(Extract Opens)

The common murre is a self-sufficient, resilient bird.
Though the seabird must eat about half of its body weight in prey each day, common murres are experts at catching the small “forage fish” they need to survive. Herring, sardines, anchovies and even juvenile salmon are no match for a hungry murre.
So when nearly one million common murres died at sea and washed ashore in Pacific County and elsewhere all along the Pacific coast in 2015 and 2016, it was unprecedented — both for murres, and across all bird species worldwide. Scientists from the University of Washington, the U.S. Geological Survey and others blame an unexpected squeeze on the ecosystem’s food supply, brought on by a severe and long-lasting marine heat wave known as “the blob.”
“Think of it as a run on the grocery stores at the same time that the delivery trucks to the stores stopped coming so often,” said second author Julia Parrish, a UW professor in the School of Aquatic and Fishery Sciences. “We believe that the smoking gun for common murres — beyond the marine heat wave itself — was an ecosystem squeeze: fewer forage fish and smaller prey in general, at the same time that competition from big fish predators like walleye, pollock and Pacific cod greatly increased.”
Common murres nest in colonies along cliffs and rocky ledges overlooking the ocean. The adult birds, about one foot in length, are mostly black with white bellies, and can dive more than two football fields below the ocean’s surface in search of prey.
Warmer surface water temperatures off the Pacific coast — a phenomenon known as “the blob” — first occurred in the fall and winter of 2013, and persisted through 2014 and 2015. Warming increased with the arrival of a powerful El Niño in 2015-2016. A number of other species experienced mass die-offs during this period, including tufted puffins, Cassin’s auklets, sea lions and baleen whales. But the common murre die-off was by far the largest.
From May 2015 to April 2016, about 62,000 murre carcasses were found on beaches from central California through Alaska. Citizen scientists in Alaska monitoring long-term sites counted numbers that reached 1,000 times more than normal for their beaches. Scientists estimate that the actual number of deaths was likely close to one million, since only a fraction of birds that die will wash to shore, and only a fraction of those will be in places that people can access.

(Extract Closes)

What to produce: According to the article on the murre die-off, why do scientists put the actual number of deaths close to one million when about 62,000 carcasses were found?

(Data for analysis Opens)

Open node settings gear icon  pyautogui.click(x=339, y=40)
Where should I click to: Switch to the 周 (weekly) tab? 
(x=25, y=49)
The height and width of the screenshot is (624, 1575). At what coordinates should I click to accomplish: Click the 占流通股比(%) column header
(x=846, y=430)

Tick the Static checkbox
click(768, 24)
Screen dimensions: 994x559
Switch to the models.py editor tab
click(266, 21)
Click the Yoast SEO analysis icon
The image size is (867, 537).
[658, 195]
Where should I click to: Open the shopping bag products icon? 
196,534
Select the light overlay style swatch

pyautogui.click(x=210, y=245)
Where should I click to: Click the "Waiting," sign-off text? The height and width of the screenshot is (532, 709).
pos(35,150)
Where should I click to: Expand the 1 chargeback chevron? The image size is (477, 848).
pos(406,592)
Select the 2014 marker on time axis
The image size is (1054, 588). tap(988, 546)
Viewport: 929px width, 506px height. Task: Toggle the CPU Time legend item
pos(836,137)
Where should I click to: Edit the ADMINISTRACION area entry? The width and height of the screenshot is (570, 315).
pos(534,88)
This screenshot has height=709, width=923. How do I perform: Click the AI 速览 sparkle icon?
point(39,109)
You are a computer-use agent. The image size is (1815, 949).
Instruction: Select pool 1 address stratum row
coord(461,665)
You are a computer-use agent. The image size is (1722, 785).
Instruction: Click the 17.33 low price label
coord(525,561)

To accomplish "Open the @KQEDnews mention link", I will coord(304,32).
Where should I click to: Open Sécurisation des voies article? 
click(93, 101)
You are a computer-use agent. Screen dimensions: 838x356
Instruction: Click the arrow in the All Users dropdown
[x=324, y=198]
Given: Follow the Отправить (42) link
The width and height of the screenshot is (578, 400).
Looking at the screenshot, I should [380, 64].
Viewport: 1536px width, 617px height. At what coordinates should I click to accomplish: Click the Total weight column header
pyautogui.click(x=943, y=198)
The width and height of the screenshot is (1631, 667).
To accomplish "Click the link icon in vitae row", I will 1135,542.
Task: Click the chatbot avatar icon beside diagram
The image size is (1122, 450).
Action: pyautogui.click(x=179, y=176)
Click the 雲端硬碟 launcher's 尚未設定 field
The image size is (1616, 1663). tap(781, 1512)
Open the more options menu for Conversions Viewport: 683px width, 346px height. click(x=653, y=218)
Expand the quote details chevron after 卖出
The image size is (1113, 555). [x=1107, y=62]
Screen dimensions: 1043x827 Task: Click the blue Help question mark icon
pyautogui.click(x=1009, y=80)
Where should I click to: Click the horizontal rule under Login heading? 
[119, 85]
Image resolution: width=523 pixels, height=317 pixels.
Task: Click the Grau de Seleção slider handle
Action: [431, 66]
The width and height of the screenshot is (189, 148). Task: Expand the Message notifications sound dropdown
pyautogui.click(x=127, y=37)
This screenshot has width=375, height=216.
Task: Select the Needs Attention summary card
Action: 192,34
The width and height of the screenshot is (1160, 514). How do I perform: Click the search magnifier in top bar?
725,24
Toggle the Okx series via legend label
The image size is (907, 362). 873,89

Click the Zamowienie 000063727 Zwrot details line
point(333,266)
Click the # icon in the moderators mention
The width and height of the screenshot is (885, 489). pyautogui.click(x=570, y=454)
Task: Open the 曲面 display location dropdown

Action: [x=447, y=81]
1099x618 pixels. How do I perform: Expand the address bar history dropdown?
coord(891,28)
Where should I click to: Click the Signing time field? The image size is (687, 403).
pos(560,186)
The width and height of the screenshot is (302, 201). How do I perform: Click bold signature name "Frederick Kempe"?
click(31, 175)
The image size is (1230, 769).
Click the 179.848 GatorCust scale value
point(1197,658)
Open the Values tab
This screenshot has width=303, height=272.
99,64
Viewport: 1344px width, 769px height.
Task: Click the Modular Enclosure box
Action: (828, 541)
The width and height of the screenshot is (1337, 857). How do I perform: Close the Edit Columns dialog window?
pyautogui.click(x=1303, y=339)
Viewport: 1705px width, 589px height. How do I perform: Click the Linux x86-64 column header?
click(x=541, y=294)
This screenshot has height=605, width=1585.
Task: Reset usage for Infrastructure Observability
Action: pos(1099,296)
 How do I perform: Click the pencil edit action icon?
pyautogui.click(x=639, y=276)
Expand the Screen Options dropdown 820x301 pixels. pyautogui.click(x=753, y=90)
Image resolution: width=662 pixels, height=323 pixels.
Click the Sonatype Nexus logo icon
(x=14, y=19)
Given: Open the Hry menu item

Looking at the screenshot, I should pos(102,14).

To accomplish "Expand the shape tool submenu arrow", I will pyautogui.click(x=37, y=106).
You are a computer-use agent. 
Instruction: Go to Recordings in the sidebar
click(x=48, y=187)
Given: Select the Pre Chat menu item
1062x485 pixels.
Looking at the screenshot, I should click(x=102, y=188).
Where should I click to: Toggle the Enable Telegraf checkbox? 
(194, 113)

(Data for analysis Closes)

Result of the exercise: Only a fraction of the birds that die wash to shore. Only a fraction of those end up in places people can access. The carcasses found on beaches are therefore far fewer than the actual deaths.